Data interoperability project nears completion
A project begun in January to develop standards that would let a variety of public-safety agencies share data across multiple vendor platforms is scheduled to conclude in September, according to officials speaking at last month’s Association of Public-Safety Communications Officials conference in Orlando.
The Informational Exchange Development Project — a partnership between APCO, the IJIS Institute, The Bureau of Justice Assistance and the Law Enforcement Information Technical Standards Committee (LEITSC) — set out to establish a governance model to let APCO and LEITSC move forward with any standards that resulted from the project.
The second step was to create 12 information exchange packet documents (IEPDs) that would be based on extensible markup language (XML), which is used to describe the data that is transferred from one point to another. XML is a cousin of HTML, which defines how data is displayed. The IEPDs are designed to let disparate systems talk to each other. “The IEPDs are a toolkit,” said Suzette McLeod, program manager for the IJIS Institute.
While a need to connect vendor systems clearly exists, vendors often are resistant to such efforts because they want to protect their proprietary products, said Neil Kurlander of the Central Station Alarm Association. “Vendors have vested interests they don’t want to lose hold of,” he said.

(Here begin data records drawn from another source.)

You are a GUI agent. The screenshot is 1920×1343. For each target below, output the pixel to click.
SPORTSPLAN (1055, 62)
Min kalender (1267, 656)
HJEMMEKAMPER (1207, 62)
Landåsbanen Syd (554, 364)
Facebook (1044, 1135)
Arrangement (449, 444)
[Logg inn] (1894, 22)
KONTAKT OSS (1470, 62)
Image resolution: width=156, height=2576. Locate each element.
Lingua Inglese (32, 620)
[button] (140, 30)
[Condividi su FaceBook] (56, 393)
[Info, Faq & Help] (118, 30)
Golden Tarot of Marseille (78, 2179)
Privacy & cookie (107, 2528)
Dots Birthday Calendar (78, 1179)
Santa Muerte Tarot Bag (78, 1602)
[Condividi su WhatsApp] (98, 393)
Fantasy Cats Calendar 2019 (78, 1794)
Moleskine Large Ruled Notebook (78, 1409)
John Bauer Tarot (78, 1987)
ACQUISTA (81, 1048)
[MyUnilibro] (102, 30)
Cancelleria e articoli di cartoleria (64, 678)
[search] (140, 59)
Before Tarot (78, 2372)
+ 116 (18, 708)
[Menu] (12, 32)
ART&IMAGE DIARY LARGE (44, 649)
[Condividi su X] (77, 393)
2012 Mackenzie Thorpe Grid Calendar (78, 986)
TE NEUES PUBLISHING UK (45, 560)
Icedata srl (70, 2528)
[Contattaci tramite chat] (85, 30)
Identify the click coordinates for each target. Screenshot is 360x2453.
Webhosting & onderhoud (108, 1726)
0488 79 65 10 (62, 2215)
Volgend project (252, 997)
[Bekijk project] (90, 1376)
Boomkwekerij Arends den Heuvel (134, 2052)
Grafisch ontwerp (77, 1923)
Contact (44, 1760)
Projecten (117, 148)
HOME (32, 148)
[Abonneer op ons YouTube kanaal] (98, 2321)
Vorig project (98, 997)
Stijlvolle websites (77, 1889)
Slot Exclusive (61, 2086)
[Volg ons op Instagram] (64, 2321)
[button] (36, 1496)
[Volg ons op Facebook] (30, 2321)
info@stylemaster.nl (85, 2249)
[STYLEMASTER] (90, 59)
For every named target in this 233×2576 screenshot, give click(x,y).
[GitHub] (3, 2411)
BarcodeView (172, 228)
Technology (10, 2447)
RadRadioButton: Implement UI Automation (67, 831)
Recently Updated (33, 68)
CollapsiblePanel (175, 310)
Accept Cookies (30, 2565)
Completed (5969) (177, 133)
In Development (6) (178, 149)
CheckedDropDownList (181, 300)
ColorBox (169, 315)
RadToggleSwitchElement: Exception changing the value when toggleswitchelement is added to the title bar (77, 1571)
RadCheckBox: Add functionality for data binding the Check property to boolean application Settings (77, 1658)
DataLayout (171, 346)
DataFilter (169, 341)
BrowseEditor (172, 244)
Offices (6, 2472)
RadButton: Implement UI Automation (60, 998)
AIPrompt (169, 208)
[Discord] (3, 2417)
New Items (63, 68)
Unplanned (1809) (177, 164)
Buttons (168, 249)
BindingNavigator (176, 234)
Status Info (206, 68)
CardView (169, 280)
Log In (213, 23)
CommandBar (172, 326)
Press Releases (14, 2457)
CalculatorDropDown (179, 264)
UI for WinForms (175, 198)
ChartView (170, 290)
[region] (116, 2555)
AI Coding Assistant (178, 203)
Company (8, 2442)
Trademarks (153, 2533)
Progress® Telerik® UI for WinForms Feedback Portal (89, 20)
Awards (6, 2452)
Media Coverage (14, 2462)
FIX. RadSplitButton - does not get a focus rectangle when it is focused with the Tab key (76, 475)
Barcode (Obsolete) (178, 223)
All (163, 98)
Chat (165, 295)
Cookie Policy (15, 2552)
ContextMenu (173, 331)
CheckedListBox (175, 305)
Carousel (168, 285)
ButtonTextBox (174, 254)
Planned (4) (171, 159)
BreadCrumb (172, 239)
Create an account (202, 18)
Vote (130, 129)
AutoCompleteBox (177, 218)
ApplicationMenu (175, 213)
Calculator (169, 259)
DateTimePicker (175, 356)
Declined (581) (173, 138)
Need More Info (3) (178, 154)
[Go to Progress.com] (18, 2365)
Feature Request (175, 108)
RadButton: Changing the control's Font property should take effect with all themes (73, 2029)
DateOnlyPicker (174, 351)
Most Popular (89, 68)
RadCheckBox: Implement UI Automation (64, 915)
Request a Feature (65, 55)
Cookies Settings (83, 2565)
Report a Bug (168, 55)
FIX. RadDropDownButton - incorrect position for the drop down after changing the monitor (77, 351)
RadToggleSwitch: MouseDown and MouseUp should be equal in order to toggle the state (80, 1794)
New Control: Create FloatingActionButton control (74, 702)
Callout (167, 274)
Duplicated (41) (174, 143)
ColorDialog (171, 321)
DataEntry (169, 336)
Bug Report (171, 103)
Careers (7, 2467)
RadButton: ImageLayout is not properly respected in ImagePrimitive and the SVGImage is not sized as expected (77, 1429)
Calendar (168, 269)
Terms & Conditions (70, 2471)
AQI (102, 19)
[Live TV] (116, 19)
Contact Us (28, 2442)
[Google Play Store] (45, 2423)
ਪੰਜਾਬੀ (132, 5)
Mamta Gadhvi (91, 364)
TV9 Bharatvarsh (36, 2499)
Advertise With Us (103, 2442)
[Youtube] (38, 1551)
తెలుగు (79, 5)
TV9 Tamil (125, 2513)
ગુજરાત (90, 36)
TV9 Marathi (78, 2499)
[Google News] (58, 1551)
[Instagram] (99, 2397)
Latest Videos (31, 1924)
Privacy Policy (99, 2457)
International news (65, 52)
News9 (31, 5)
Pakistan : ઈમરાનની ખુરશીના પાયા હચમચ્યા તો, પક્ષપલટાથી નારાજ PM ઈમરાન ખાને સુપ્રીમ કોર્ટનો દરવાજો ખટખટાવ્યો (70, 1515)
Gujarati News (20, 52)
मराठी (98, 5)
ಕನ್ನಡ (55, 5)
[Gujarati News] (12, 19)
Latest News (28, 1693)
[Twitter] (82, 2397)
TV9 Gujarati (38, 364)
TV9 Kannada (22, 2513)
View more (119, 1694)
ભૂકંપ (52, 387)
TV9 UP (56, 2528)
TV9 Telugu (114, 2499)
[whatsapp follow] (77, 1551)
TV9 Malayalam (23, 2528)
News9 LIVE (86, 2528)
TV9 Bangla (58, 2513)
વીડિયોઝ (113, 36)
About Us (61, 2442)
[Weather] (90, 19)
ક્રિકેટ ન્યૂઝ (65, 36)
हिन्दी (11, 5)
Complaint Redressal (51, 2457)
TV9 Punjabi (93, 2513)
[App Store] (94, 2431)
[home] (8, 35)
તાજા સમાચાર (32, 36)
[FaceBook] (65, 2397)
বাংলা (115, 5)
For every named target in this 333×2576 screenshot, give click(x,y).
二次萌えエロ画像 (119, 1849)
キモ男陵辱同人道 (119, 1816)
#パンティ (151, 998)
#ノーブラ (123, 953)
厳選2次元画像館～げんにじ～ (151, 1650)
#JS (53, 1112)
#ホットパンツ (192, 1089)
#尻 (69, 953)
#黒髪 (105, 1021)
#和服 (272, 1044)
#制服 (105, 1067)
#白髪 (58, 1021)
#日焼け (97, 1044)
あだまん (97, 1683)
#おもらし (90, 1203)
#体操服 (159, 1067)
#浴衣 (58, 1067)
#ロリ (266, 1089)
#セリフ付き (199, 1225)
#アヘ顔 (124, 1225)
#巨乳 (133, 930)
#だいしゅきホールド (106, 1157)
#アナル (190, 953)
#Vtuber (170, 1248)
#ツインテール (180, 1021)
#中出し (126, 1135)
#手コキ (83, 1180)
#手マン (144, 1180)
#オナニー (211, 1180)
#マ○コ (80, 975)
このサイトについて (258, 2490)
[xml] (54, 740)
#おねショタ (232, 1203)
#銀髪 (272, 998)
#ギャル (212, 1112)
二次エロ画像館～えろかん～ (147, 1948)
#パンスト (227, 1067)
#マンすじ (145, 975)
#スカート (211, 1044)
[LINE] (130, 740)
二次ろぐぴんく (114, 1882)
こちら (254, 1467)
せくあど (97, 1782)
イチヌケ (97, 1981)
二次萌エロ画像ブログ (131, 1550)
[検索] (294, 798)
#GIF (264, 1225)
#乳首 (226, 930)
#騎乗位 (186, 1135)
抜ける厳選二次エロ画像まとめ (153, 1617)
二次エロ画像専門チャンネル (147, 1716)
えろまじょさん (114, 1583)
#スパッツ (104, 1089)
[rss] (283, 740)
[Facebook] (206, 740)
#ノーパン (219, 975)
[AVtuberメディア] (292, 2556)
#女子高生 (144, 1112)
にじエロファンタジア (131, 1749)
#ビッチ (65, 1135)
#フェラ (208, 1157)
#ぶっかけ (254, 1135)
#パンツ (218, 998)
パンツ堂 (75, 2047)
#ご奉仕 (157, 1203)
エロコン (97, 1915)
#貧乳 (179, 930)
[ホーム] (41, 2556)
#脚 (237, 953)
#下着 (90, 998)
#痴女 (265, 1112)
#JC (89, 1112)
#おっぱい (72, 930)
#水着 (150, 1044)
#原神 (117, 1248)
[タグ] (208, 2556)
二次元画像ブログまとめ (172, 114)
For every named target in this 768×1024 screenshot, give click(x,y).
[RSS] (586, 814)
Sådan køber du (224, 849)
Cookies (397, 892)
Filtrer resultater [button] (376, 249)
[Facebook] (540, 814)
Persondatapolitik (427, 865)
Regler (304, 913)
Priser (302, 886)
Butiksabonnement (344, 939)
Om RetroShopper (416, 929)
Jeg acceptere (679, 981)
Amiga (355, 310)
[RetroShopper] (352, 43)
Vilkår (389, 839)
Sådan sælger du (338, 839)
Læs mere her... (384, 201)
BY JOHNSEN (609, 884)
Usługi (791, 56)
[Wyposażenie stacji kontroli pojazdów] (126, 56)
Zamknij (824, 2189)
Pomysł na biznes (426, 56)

Nevertheless, in such situations, it’s crucial that public-safety officials prevent vendors from bullying them, according to Kurlander. “It’s not easy … chiefs often don’t possess the technical knowledge, so they feel at the mercy of the vendor,” he said. “So a lot of vendors push chiefs around.”
However, Kurlander added that chiefs possess one attribute that should be enough to get any vendor to bend to their will.
“Chiefs hold the power because they control the money,” Kurlander said. “Vendors eventually will do what you want or risk losing you to another vendor.”